Adobe Acrobat ReaderでPDFが変換できる「Adobe PDF Pack」を使ってみた:職場で役立つデジタル化レシピ(1/2 ページ)
PDFビューア「Adobe Acrobat Reader DC」に、サブスクリプション「Adobe PDF Pack」を追加すれば、OfficeファイルをPDFに変換したり、PDFをWord/Excelに書き戻せるようになる。具体的な使い方を紹介しよう。
この連載は
保管コストの削減はもとより、劣化の防止や検索性の向上、再利用の促進などさまざまな利点が認められ、徐々に広がりつつある紙の文書や帳票のデジタルデータ化ですが、用途や目的を考慮せずにむやみにスキャンすることでかえって効率が悪くなったり、作業に手戻りを発生させてしまうことも少なくありません。
また商法や税法で保管が義務付けられている文書の場合、電子帳簿保存法やe-文書法などのルールに則った手順を踏む必要があり、自分の判断でやみくもにデータ化するわけにいかないといった事情もあります。

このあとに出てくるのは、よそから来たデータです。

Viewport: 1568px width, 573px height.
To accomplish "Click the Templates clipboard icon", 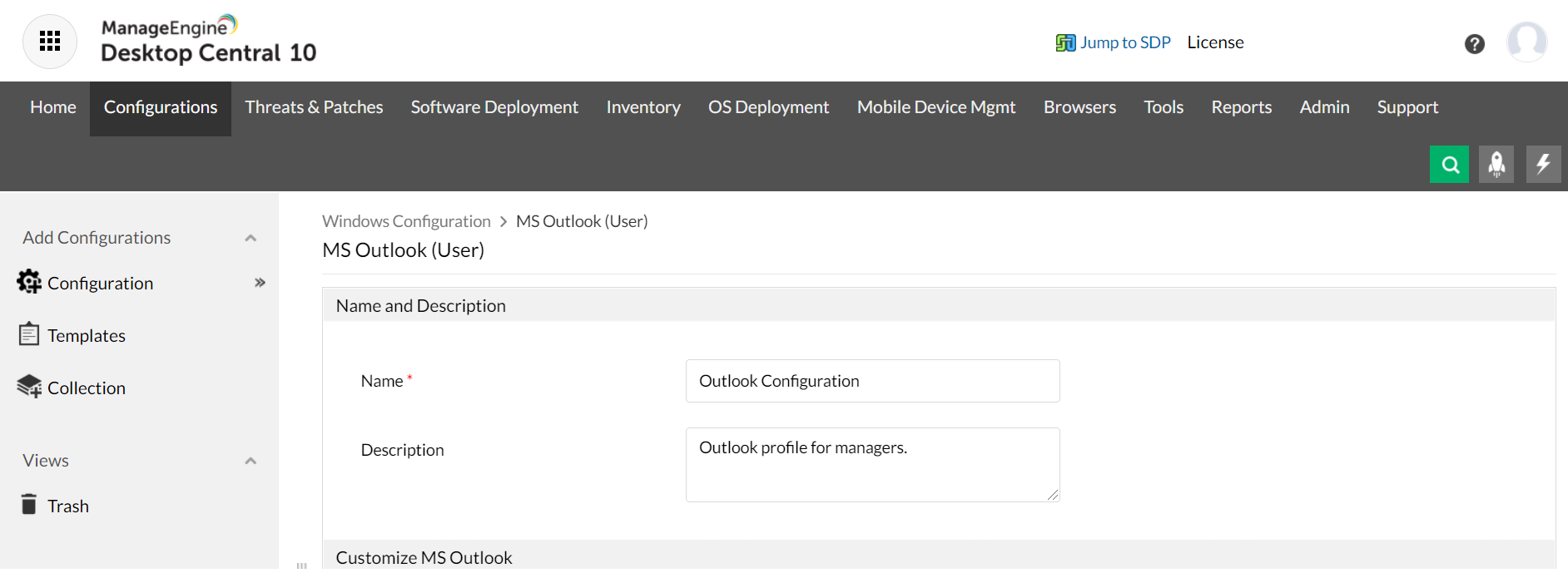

本連載ではこうした現在の状況を踏まえつつ、文書のデータ化にまつわる情報、さらにはフォーマットであるPDFや変換機器であるスキャナ、保存先となるストレージに至るまで、業務現場と情報システム部門に役立つ知識やTips、活用術を幅広く紹介していきます(著者より)
Adobe Reader改めAdobe Acrobat Readerの最新版「Adobe Acrobat Reader DC」は、PDFを表示するためのビューアソフトであり、PDFの作成には対応しないというのが常識だ。しかし実は、「Adobe PDF Pack(以下PDF Pack)」を導入すれば、OfficeファイルからPDFへの変換機能などが利用できるのをご存知だろうか。

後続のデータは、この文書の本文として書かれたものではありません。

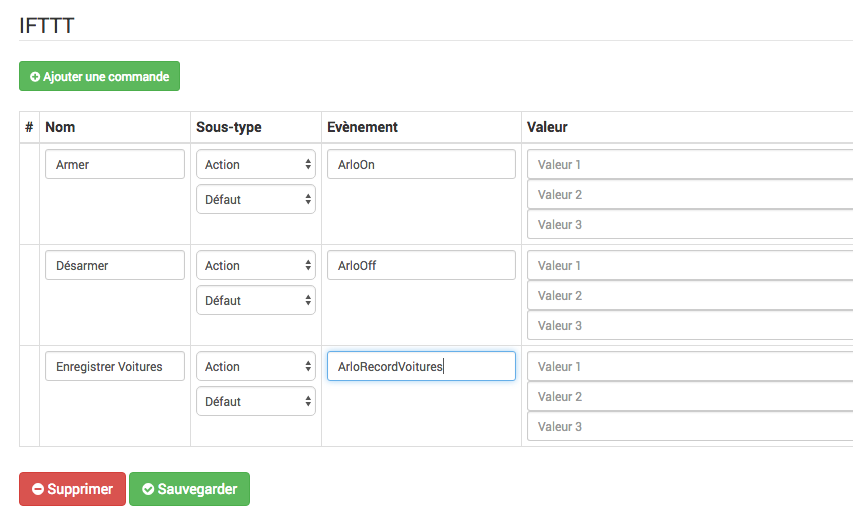Click the Armer name field

click(x=115, y=164)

PDF Packはサブスクリプションとして、月額575円、年間で6900円での提供されている。安くはないが、上位のAdobe Acrobat Standard DCだと月々プランで2480円、年間契約で1380円/月が必要になり、さらにそのひとつ上のAdobe Acrobat Pro DCだと月々プランで2680円、年間契約で1580円/月が必要になるので、この額なら契約してもいいと考える人はいるだろう。
このPDF Pack、同社のクラウドサービスの1つとして従来から提供されていたが、今回のAdobe Acrobat Reader DCではデザインの変更などもあり、存在が大きくクローズアップされる格好になっている。今回は、このPDF Packの使い方について見ていこう。
PDF Packで何ができる?
PDF Packについて注意したいのは、PCにインストールするプログラムとしてではなく、Webサービスの利用権として提供されることだ。従って追加のプログラムをダウンロードしてインストールする手間は一切必要なく、契約が終わればそのまますぐ利用できる。
それでは実際に機能をチェックしてみよう。
PDFへの変換
OfficeファイルなどをPDFに変換するには、対象の文書をアップロードして同社のサーバ上で変換を実行し、それをダウンロードするというフローになる。Acrobat DCのように、ほかのソフトの仮想プリンタドライバとして動作し、印刷機能を用いて出力する方式とはフローが全く異なる。
ちなみにファイル形式については、主要なOfficeファイル、テキストおよび画像形式をサポートしているが(具体的な対応ファイル形式はこちらを参照)、印刷機能を使って出力するAcrobat DCに比べると対応の範囲はどうしても狭くなる。またファイルサイズの上限が100Mバイトである点にも注意が必要だ。
Word/Excelファイルへの変換
PDFをWordやExcelファイルに書き戻すための機能も提供する。OCR処理にも対応しているので、テキストを抜き出す際にも役立つ。ちなみに、この機能だけを単体で契約することも可能だ(Adobe Export PDF)。